— Task input —
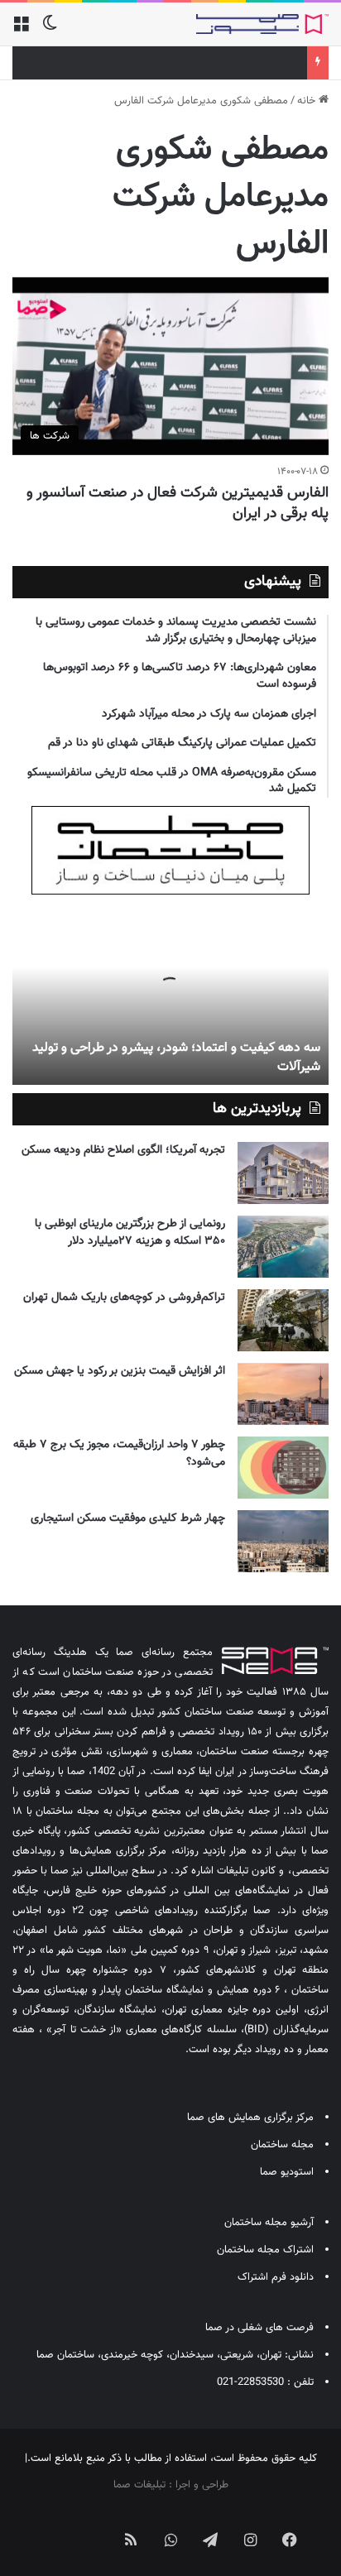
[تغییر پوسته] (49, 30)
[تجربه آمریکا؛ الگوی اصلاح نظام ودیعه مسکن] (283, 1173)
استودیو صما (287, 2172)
==
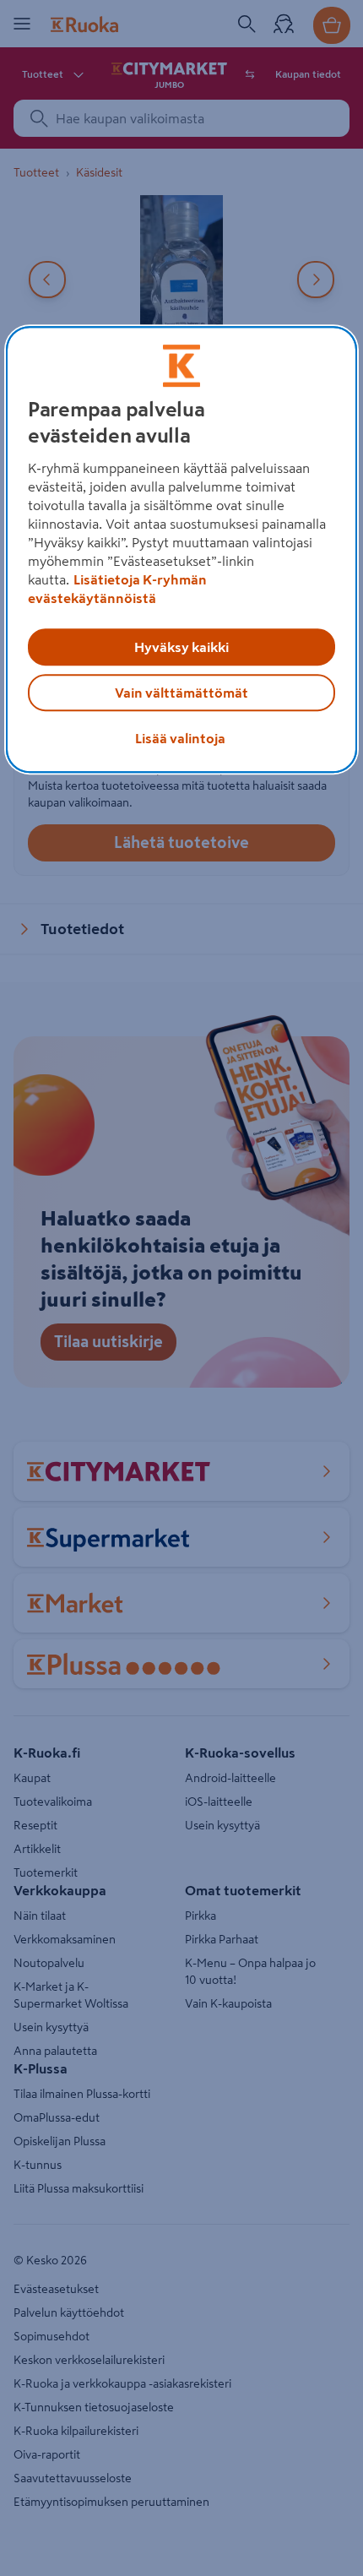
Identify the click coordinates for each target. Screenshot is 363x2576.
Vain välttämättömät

— Your assignment —
Transcribe, exactly and without additions, the lines of the records above, beginning with the line that contains "[تغییر پوسته] (49, 30)" and ending with the line that contains "استودیو صما (287, 2172)", both included.

— Answer —
[تغییر پوسته] (49, 30)
[تجربه آمریکا؛ الگوی اصلاح نظام ودیعه مسکن] (283, 1173)
استودیو صما (287, 2172)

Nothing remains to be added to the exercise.